I’m working on WC Price Hostory, a plugin that handles price tracking and Omnibus Directive compliance for WooCommerce.

It’s been available as a free tool for years, growing to over 45k active installs. I just rolled out the Pro extension to offer more advanced features, and the early traction has exceeded my expectations. If you're running e-commerce in Europe, this is a must-have for staying compliant with EU law.

https://wcpricehistory.com/

stereobittoday at 9:10 AM

A lightweight framework on top of Temporal for building reliable, stateful AI agents on top of temporal.

Think OpenClaw, but durable, with long-term state, and enterprise-ready. We've been using it internally to build agents for a while now and have decided to open-source it.

https://github.com/bead-ai/zeitlich

merelysoundstoday at 7:47 AM

Nonograms! I built Nonodle[1], a daily nonogram puzzle game and I’m adding an option to access these puzzles from Nonoverse[2], my iOS nonogram app.

There is an API, and it’s a straightforward task, but one thing led to another and I’m also improving the app UI. The update will take some time but I hope it will only be better.

[1]: https://lab174.com/nonodle/

[2]: https://apps.apple.com/app/nonoverse-nonogram-puzzles/id6748...

chrillemntoday at 10:19 AM

https://github.com/Chrilleweb/dotenv-diff

Environment variable checker - pretty niche.

What would make you use this? does this miss anything useful?

chhstoday at 3:16 AM

I'm working on JRECC, a Java remotely executing caching compiler.

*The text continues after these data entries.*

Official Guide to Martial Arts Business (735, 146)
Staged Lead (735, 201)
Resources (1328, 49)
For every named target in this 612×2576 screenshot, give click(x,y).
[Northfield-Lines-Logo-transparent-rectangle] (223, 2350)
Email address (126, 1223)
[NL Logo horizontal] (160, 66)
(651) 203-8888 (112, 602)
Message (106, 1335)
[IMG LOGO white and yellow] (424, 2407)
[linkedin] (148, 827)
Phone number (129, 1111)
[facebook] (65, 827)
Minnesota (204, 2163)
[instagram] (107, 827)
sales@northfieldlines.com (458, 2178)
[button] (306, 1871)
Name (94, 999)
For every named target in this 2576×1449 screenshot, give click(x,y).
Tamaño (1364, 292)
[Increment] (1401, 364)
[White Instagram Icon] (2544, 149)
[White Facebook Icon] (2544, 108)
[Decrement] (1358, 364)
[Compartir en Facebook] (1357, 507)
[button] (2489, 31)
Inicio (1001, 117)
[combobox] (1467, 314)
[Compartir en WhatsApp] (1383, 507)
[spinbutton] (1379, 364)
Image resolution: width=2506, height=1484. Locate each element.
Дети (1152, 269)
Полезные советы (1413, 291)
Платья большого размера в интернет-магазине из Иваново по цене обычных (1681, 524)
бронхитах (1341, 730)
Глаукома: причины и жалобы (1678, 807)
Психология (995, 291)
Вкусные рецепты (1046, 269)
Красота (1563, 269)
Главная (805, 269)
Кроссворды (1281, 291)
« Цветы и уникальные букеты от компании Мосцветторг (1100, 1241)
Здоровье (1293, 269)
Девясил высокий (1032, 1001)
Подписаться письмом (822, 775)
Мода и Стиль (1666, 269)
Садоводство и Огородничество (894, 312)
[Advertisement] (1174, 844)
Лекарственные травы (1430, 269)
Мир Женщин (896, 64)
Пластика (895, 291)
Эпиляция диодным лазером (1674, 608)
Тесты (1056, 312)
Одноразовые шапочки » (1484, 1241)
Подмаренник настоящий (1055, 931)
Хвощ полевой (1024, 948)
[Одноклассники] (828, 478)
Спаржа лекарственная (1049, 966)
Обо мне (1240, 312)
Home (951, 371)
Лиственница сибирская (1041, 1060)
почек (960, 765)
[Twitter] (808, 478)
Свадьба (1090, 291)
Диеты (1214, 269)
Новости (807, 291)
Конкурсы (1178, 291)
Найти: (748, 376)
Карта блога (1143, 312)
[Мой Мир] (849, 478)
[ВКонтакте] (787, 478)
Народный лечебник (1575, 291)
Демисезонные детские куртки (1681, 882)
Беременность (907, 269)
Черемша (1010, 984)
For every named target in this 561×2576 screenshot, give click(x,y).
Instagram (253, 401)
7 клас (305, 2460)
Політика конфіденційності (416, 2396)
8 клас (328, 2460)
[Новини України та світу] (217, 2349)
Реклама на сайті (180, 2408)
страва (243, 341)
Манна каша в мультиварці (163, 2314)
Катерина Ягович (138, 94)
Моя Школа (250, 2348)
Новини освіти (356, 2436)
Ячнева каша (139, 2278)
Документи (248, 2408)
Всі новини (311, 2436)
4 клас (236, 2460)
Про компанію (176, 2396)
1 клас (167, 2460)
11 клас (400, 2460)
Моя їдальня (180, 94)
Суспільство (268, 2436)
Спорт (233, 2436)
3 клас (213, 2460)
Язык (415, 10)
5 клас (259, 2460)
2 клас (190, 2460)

It's designed to integrate with Maven projects, to bring in the benefits of tools like Gradle and Bazel, where local and remote builds and tests share the same cache, and builds and tests are distributed over many machines. Cache hits greatly speed up large project builds, while also making it more reliable, since you're not potentially getting flaky test failures in your otherwise identical builds.

https://jrecc.net

cryptoztoday at 12:34 PM

AST-based code modifications from LLMs: https://codeplusequalsai.com/

I'm interested in the idea that LLMs writing raw code and doing line-or-diff replacements will not be the future, but that having the LLMs modify the structure of the code may end up being the best.

Also, I think that building LLM-powered webapps should earn the dev per token call; so I've built a margin into token costs where the end user is charged 2x the provider's token costs, and then I get 20% of the remaining and the dev gets 80%.